======== Excerpted text ========

Friday, March 8, 2019

The sacrifice of Dogs in Mesoamerica

The Book of Mormon makes reference to dogs in a few places (Mosiah 12:2; Alma 16:10; Helaman 7:19; 3 Nephi 7:8; 14:6). Some errant critics have claimed that such is an anachronism in the Book of Mormon. Notwithstanding, ancient Mesoamerica did have various species of dogs (for e.g., the ancient Mayans domesticated dogs as a food source and hunting aide, and played a role in their religion).

Commenting on the sacrifice of dogs in Mesoamerica, one commentator wrote:

Sacrificed dogs also accompanied human burials in Mesoamerica (including at Tlatilco, among the Aztecs, at Teotihuacán, at Kaminaljuyu, Guatemala, at Xexocotlan, Oaxaca, at Uaxactum, and in numerous graves at Chupícuaro (Alfred V. Kidder, Jesse D. Jennings, and Edwin M. Shook, Excavations at Kaminaljuyu, Guatemala [Washington, D.C. Carnegie Institute of Washington, 1946], 155; Coe, Mexico from the Olmecs, 52-3). The Maya sacrificed dogs as burial retainers in the Early and Middle Classic but began to phase out the practice in the Late Classic period (Stephen F. Borhegyi, “Pre-Columbian Contacts—The Dryland Approach: The Impact and Influence of Teotihuacán Culture on the Pre-Columbian Civilizations of Mesoamerica,” Man Across the Sea: Problems of Pre-Columbian Contacts, ed. Carrol L. Riley, J. Charles Kelley, Campbell W. Pennington, and Robert L. Rand [Austin: Univ. of Texas Press, 1971], 101).

========

Questions on the material =>
• a. Write out the stretch of the dog-sacrifice post from "The Book of Mormon makes" through "in their religion).", word for word.
• b. Continue the post on dog sacrifice in Mesoamerica, picking up after its final sentence.

======== Data excerpts ========

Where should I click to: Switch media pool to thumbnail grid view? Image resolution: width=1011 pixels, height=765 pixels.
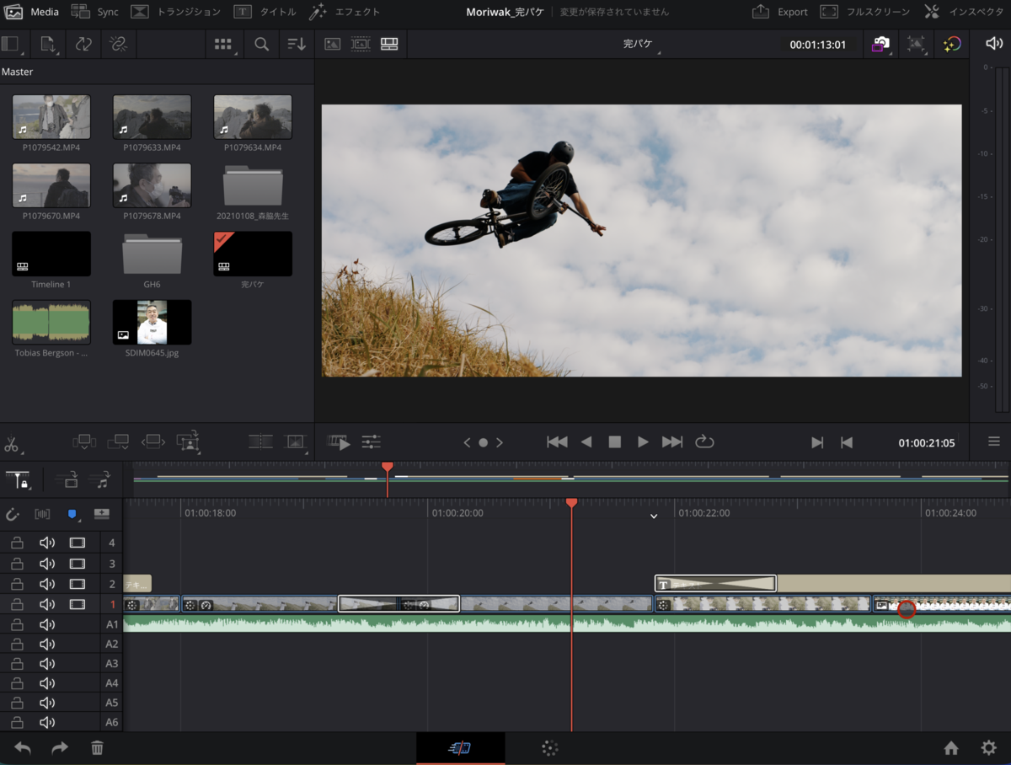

========
======== Data excerpts ========

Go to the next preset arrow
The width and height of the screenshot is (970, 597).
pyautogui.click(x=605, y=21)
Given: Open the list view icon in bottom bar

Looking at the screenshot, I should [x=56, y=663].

========

Results for the exercise =>
• a.
The Book of Mormon makes reference to dogs in a few places (Mosiah 12:2; Alma 16:10; Helaman 7:19; 3 Nephi 7:8; 14:6). Some errant critics have claimed that such is an anachronism in the Book of Mormon. Notwithstanding, ancient Mesoamerica did have various species of dogs (for e.g., the ancient Mayans domesticated dogs as a food source and hunting aide, and played a role in their religion).

• b.
The Aztecs considered canine retainer sacrifices essential to the soul’s success in the afterlife. Without one a soul could not cross the underworld river Chicunanhuapan “Nine Waters.” Toward this end they raised dogs specifically to be sacrificed at the funeral and placed in the burial (Sahagún, Florentine Codex, Book 3: The Origin of the Gods, 43-4; Iguaz, “Mortuary Practices among the Aztecs,” 67-69).

Little skeletal matter has survived in the wet, acidic souls of Olman. However, the early pan-Mesoamerican nature of such dog burials suggests that its roots go back to the Olmecs, as does the use of this practice as the heavily Olmec-influenced site of Tlatilco (Kidder, et al., Excavations at Kaminaljuyu, Guatemala, 155).

Dog-God Psychopomp

The skeletal masks and effigies of the modern Mexican Día delos Muertos “Day of the Dead” celebrations derive from Xolotl, the god of the dead. The Aztecs often depicted this god as a dog or a god-headed man (Irene Nicholson, Mexican and Central American Mythology [London: Paul Hamlyn, 1967], 104; Benson and Bunson, Encyclopedia of Ancient Mesoamerica, 281), and Xolotl literally means “dog” (Nicholson, Mexican and Central American Mythology, 91). Similarly, among the Maya, the guardian of the dead was the anthropomorphic dog-god Pek (Ibid., p. 40). (S.C. Compton, Exodus Lost: An Inquiry into the Genesis of Civilization [S.C. Compton, 2006, 2010], 197-98)


The presence of "dogs" in the Book of Mormon is obviously not an anachronism in the text.